Yevguen was even offered a Soviet gas mask, which he uses for particularly disgusting operations. Even after a full wash, you have to come back and air it out regularly, because “the smell lasts for a week or two.”
In Boutcha, a neighboring suburb of Irpin that has become a symbol of the crimes committed by the Russian occupation, he parks his car in front of a complex of brand new buildings, most of which have had their windows blown.
In the parking lot, a car is nothing more than a pile of metal.

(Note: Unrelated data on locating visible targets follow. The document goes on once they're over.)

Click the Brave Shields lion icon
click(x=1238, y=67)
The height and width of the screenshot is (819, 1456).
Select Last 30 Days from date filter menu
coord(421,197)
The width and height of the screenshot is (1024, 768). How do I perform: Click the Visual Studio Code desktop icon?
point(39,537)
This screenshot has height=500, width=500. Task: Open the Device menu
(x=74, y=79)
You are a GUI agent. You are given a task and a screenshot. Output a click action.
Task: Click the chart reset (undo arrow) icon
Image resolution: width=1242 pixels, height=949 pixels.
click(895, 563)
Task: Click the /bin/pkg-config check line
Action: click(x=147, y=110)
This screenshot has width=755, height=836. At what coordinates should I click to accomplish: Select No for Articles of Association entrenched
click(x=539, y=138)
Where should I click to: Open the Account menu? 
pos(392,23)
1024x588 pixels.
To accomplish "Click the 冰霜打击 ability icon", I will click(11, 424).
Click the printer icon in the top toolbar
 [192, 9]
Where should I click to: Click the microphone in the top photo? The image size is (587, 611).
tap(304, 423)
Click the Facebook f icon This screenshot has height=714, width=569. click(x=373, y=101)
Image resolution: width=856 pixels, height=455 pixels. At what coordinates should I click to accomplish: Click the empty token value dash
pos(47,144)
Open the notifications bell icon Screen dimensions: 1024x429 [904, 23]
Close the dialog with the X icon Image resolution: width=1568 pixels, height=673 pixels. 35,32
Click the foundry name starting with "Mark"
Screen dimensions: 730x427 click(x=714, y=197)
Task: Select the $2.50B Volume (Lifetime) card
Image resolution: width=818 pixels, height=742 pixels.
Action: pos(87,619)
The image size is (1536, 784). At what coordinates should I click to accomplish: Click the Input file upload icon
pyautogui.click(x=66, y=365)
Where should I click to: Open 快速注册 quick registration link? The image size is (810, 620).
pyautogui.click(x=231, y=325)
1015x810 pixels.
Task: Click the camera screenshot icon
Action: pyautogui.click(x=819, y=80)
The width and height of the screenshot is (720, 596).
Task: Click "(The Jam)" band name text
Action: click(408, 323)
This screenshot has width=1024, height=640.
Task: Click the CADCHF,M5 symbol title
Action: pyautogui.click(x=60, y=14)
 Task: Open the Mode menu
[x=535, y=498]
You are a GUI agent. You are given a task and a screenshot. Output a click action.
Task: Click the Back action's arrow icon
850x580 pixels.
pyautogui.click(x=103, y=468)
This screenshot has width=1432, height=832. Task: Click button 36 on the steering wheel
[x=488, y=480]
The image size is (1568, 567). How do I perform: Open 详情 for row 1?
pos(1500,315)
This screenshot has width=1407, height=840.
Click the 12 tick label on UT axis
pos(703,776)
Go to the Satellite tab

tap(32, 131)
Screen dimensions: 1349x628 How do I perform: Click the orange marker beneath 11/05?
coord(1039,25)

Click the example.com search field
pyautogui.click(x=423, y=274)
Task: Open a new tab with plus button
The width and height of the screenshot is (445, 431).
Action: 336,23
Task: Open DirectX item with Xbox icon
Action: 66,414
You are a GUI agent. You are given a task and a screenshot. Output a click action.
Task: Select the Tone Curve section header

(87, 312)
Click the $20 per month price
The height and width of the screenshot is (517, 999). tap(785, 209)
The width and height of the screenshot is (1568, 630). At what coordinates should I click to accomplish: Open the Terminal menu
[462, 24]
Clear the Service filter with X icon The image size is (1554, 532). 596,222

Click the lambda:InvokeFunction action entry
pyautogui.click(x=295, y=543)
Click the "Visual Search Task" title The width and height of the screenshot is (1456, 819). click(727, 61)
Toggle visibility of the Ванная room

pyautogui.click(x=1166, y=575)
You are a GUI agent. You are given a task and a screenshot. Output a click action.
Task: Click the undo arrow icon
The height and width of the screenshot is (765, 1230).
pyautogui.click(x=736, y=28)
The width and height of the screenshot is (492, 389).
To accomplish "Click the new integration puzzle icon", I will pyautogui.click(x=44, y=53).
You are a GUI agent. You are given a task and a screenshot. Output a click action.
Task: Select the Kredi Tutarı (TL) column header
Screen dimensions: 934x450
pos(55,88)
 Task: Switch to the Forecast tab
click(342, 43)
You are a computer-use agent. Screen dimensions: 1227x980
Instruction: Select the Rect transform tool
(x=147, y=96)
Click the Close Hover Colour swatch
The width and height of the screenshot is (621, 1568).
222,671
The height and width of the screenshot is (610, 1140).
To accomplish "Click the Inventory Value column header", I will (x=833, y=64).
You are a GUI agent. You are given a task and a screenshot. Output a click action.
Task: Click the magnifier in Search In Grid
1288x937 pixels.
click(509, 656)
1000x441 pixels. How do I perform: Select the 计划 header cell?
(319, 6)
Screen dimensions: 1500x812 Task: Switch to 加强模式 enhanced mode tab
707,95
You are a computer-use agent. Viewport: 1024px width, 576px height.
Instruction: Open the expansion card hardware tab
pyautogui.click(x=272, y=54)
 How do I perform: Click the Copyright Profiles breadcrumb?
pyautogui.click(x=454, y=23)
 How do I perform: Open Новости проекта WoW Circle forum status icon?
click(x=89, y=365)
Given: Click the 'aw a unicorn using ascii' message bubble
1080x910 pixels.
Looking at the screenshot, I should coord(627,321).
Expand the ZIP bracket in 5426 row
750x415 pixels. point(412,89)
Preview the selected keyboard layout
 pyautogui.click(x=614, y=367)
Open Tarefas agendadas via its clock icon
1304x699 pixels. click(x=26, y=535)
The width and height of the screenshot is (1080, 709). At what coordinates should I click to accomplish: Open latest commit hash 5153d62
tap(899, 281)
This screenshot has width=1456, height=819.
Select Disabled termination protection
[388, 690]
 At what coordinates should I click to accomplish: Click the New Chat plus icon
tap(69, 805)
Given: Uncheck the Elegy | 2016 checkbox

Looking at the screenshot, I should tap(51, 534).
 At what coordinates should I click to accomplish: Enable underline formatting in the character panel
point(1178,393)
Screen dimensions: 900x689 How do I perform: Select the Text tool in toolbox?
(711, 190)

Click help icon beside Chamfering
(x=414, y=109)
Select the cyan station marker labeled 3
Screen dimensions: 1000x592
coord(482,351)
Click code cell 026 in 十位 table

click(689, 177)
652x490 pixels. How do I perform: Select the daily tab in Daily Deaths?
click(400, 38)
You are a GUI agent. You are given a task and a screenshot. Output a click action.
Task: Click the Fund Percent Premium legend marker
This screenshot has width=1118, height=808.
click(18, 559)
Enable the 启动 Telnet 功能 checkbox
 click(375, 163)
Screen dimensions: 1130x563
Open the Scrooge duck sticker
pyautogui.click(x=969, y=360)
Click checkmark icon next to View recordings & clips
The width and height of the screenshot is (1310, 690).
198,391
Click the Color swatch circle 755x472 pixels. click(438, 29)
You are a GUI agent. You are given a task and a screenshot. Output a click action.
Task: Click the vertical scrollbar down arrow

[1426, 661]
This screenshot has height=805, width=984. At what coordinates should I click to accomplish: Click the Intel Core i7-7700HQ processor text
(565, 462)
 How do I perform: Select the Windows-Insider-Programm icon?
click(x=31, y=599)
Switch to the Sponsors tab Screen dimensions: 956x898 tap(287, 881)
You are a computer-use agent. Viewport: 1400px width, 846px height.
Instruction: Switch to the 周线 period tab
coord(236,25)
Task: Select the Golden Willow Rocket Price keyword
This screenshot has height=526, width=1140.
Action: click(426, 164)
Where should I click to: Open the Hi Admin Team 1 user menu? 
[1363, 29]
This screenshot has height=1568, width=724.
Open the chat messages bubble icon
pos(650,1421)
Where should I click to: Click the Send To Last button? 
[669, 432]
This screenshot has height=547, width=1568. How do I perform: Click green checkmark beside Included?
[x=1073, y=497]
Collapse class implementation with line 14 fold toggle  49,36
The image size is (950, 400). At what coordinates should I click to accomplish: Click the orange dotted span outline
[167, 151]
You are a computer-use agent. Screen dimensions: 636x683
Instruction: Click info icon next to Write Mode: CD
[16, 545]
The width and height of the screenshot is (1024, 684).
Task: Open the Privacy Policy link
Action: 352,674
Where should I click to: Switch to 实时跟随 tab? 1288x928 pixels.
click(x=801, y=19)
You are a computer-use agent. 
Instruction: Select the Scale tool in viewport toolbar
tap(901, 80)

The body of another is riddled with shrapnel.
Yevguen doesn’t linger, he just waters a few plants. In the small apartment of one of her friends, nothing or almost nothing reminds of the war. Except for an inscription on a black felt wall, clearly left by Russian soldiers: “Sorry we broke the door”.
The latter, like most of the doors on this floor, had to be replaced.
“Keykeeper” is also a task Oleksandre Fourman, 31, performed frequently in April. He, who played an understudy on television before the war, set aside one day a week to tend to six apartments in Kyiv abandoned by friends.
His most unusual assignment at this time? Keep in a discreet place the sex toys his ex-girlfriend and new partner left lying around when they left their home at dawn on February 24 shortly after the start of the Russian invasion, he confides.
“do my duty”
“She told me I can’t even ask my mother to do it,” says Oleksandre, bursting out laughing. “I washed them and hid them well,” he continues, before suddenly becoming more serious.
“I was lucky. I wasn’t shot at, no missiles fell near me.” By helping others, “I’m only doing my duty to those who have suffered,” he says.
Back in Irpin, Yevguen heads for a building that has remained intact. In a semi-detached house whose bay windows overlook a school whose roof was blown off in a bombing raid, he films about twenty potted plants with his smartphone, a video destined for owners who have gone abroad.
“He’s alive, he’s too. And this one is “broken”, he lists.
He stops again in front of a house of which only the charred walls are left. As workers erect a new roof, the young man examines a young thuja that has been severely damaged by the flames.
“He reminds me of the Ukrainian people,” Yevguen said thoughtfully. “On the one hand, it’s burned, on the other hand, it has the power to hold on, keep growing, and turn green again.”